De 2011 NHT blog - Discriminaciones TOLEDO SIN MI COCHE b

Foto 2011-08-15 TOLEDO - ALFERECES PROVISIONALES calle - Vallas. Parada de bus urbano cerrada sin servicio y vallas de obra que fueron apartadas para el paso de autobuses turisticos discrecionales.

En estas jornadas de concienciación peatonal en el barrio antiguo llamadas TOLEDO SIN MI COCHE, nadie se cuestiona que por un lado un vecino de cualquier barrio de Toledo tenga prohibido acceder con su coche al Casco, y que por otro lado cualquier vehículo con clientes del hotel Fulano tenga una alfombra roja para entrar. Anécdotas de este tipo de discriminación residente-turista se repiten una y otra vez en esta ciudad, y en especial en cada jornada de ese plan llamado “TOLEDO SIN MI COCHE”, un curioso plan para el barrio del Casco Histórico sin ninguna participación vecinal del Casco Histórico, negociado exclusivamente por la Asociación de Hostelería de Toledo con el Ayuntamiento. Un plan que se originó como un avance para la restricción de vehículos en este barrio y terminó totalmente mutilado por los intereses turísticos. Un inconsistente plan que dice ser de concienciación peatonal pero solo y exclusivamente en la puerta de Bisagra, y que como consecuencia aumenta abusivamente la densidad de tráfico en las zonas libres para entrar y salir de la puerta del Cambrón y de Docecantos-Cornisa.
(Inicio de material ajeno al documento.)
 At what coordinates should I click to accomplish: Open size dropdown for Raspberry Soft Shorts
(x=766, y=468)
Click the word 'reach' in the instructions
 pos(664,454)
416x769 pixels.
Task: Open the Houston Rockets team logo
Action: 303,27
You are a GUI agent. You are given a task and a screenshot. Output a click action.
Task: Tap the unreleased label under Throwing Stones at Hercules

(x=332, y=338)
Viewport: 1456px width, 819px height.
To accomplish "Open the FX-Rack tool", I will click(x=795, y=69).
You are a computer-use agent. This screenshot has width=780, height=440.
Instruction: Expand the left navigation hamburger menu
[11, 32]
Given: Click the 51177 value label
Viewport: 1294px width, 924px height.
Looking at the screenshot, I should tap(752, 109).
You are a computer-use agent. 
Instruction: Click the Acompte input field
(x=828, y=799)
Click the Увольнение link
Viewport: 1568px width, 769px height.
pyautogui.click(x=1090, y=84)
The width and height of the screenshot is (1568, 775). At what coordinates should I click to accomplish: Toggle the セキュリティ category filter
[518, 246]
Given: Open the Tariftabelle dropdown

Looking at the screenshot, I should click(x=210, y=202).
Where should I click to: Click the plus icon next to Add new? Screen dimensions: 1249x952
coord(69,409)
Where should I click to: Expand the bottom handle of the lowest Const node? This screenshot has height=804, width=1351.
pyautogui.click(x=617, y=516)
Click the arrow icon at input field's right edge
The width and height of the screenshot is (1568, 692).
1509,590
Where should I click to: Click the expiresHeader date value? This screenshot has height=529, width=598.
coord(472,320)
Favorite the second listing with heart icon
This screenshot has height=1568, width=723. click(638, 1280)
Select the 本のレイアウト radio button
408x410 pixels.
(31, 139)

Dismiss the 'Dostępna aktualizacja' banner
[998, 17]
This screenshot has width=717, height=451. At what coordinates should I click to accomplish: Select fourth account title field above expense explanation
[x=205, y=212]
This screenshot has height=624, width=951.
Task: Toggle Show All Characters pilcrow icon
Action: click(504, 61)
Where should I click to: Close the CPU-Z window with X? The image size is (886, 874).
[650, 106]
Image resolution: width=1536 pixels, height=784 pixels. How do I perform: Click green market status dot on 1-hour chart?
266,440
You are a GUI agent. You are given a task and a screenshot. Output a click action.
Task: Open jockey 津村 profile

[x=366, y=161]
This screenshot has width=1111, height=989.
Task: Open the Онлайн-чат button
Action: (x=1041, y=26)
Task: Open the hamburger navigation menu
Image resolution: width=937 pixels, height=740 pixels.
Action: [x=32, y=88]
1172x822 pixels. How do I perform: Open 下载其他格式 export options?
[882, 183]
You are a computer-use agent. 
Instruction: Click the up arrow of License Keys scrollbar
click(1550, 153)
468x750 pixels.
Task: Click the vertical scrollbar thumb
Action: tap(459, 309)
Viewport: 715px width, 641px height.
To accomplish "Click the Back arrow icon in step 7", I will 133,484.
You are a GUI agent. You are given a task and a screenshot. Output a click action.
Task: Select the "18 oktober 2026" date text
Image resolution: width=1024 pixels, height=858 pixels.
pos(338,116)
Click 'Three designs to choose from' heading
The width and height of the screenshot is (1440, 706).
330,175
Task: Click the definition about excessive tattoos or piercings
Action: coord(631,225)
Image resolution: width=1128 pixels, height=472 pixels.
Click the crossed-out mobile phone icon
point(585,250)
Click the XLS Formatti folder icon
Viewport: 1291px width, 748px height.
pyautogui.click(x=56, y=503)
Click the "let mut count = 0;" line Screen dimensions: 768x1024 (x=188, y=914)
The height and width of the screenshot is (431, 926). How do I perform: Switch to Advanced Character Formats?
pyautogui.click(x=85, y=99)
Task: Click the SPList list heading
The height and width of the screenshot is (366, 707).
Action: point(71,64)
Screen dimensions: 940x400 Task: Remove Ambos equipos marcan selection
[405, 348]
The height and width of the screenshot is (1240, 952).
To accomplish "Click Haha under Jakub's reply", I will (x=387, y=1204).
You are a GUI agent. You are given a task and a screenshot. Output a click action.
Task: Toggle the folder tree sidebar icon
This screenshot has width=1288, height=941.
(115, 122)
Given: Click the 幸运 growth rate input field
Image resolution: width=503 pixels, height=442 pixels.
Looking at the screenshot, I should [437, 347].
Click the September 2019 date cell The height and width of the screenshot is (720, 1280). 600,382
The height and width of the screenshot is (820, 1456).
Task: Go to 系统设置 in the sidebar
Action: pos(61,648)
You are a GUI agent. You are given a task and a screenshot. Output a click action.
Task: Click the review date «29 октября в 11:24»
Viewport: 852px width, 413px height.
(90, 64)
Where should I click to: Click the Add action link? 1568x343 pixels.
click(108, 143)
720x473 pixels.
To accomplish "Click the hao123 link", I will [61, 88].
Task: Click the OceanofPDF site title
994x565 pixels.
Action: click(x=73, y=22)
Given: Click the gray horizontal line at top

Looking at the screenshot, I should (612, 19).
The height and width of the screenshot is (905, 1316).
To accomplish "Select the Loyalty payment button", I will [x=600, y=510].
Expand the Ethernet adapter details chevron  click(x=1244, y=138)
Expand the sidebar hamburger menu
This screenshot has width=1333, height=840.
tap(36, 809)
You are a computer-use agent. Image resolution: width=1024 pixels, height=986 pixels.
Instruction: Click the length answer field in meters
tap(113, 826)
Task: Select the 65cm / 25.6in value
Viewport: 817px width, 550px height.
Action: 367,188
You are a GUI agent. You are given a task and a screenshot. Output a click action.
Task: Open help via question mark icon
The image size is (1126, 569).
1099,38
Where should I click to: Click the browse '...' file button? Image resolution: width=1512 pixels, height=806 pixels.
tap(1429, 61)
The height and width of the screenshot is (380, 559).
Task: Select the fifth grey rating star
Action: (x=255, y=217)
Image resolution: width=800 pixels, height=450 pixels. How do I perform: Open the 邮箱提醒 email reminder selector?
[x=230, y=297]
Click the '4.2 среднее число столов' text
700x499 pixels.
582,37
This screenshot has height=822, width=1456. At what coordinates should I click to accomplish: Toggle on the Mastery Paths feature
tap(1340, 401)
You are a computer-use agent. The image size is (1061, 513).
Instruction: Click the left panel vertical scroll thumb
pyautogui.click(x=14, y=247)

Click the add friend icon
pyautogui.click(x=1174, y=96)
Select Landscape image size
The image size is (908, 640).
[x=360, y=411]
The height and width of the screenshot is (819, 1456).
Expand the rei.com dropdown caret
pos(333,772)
Algo no va bien en estas extravagantes jornadas cuando, además, las paradas de los autobuses urbanos son maltratadas alegando unas obras, y se mantienen y toleran unos comodísimos estacionamientos indebidos de autobuses turísticos al lado del Alcázar que quedan impunes una y otra vez. Algo no va bien en estas jornadas cuando vehículos de residentes del Casco que quieren acceder a su domicilio se topan muchas veces con la desconfianza y hostilidad policial, mientras, como un rey, el trenecito turístico pasa con sus sonrientes pasajeros saludando con sus pañuelos por la puerta de Bisagra.



Quizás lo ocurrido a la señora sea una anécdota. Pero, anécdotas de este tipo se siguen repitiendo en cada jornada de éstas. Y las anécdotas, cuando se repiten una y otra vez, dejan de serlo para convertirse en una forma enfermiza de vivir que afecta negativamente a la calidad de vida de los residentes del Casco.

Estos defectos repetidos concepción y ejecución de las jornadas “TOLEDO SIN MI COCHE” enlazan con la última Junta de Municipal de Distrito del Casco Histórico, donde, en su primera y única asistencia, la anterior Concejal de Turismo, dirigiéndose a Iniciativa Ciudadana, no estimó conveniente ni adecuado tratar sobre los aspectos negativos del sector turístico en la calidad de vida de los vecinos del Casco, y la razón aducida por la concejal socialdemócrata fue que el turismo dejaba mucho dinero en la ciudad. La concejal no estuvo ni afortunada ni acertada. El dinero de unos no es razón suficiente para imponer el silencio a los vecinos del Casco ante discriminaciones, ni ante privilegios, ni ante prácticas municipales manifiestamente mejorables, como las estériles jornadas TOLEDO SIN MI COCHE.